I can always use more sleep. Whether I'm post-call from the hospital, scrambling to study for upcoming exams, or was up late taking care of the new baby, the power nap is one of my favorite tools to jump start my brain when I'm feeling a little foggy.
Drastic times call for drastic measures and to make a power nap even more powerful, I use a little "
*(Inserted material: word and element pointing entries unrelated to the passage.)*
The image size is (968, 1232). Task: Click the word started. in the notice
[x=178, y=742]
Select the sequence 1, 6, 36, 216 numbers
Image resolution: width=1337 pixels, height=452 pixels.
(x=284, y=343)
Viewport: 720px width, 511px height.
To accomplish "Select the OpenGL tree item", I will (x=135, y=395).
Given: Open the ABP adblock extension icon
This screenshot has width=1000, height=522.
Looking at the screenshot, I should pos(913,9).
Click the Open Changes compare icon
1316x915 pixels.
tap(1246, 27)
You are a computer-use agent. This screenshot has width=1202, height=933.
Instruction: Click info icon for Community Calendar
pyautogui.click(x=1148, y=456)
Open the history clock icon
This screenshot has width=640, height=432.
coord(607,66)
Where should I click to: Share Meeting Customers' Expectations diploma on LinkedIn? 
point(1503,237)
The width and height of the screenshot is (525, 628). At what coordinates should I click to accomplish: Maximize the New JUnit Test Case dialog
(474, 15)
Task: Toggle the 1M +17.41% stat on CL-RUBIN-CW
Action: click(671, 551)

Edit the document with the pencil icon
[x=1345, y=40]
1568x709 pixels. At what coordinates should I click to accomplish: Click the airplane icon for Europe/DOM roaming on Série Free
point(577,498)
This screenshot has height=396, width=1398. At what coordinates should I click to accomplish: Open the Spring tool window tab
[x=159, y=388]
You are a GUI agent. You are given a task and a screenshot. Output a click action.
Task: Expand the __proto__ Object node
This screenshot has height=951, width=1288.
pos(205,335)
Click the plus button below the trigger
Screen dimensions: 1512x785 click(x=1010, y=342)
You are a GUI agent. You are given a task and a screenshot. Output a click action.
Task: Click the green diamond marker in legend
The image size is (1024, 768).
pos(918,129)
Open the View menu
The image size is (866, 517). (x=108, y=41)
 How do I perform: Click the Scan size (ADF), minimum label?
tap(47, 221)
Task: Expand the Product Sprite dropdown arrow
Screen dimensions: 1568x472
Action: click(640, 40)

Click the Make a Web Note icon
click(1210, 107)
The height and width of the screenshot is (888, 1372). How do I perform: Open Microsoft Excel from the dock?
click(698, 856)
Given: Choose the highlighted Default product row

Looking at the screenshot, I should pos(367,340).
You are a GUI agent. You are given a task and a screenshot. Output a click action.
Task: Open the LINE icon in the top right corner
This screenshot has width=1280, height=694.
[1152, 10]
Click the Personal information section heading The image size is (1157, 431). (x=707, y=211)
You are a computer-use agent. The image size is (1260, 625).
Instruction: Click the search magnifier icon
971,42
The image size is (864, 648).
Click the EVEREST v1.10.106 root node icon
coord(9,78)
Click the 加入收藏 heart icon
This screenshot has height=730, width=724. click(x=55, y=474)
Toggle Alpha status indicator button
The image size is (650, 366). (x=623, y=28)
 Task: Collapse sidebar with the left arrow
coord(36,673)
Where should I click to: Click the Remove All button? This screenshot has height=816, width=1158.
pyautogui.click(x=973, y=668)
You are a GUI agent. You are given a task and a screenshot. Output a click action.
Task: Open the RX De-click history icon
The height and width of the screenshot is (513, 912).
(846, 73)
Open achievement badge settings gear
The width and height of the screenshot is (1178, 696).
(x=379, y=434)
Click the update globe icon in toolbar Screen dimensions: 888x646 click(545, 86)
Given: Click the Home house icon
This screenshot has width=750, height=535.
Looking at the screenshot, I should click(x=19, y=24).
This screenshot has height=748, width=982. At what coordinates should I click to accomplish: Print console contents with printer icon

nap enhancer" or the so-called caffeine power nap. Apparently, in a driving simulator and a series of studies, some investigators, Horne and Reyner, researched the effects of cold air, radio, a break with no nap, a nap, caffeine pill vs. placebo and a short nap preceded by caffeine on mildly sleep-deprived subjects. By far the most effective in reducing driving "incidents" and subjective sleepiness was the caffeine power nap.
Here is how I perform the caffeine power nap:
- I gave up caffeine on a regular basis so as to not develop a tolerance to the drug. I now reserve this treat for when I need an extra boost most. By keeping myself uncaffeinated, I can also then fall asleep on a moments notice. When the kids are occupied or when the hospital quiets down at night, I have no time to lose trying to fall asleep.
- I bolus 54.5 mg of caffeine into my system by quickly drinking half of a 24 ounce Diet Mountain Dew, I then fall asleep in a nice cozy place before the caffeine has a chance to kick in.
- My watch alarm wakes me up 25 minutes later, around the time that the caffeine should be hitting my blood stream.
- I slowly sip the rest of my Dew over the next hour or two to take in another 54.5 mg of caffeine as a maintenance drip.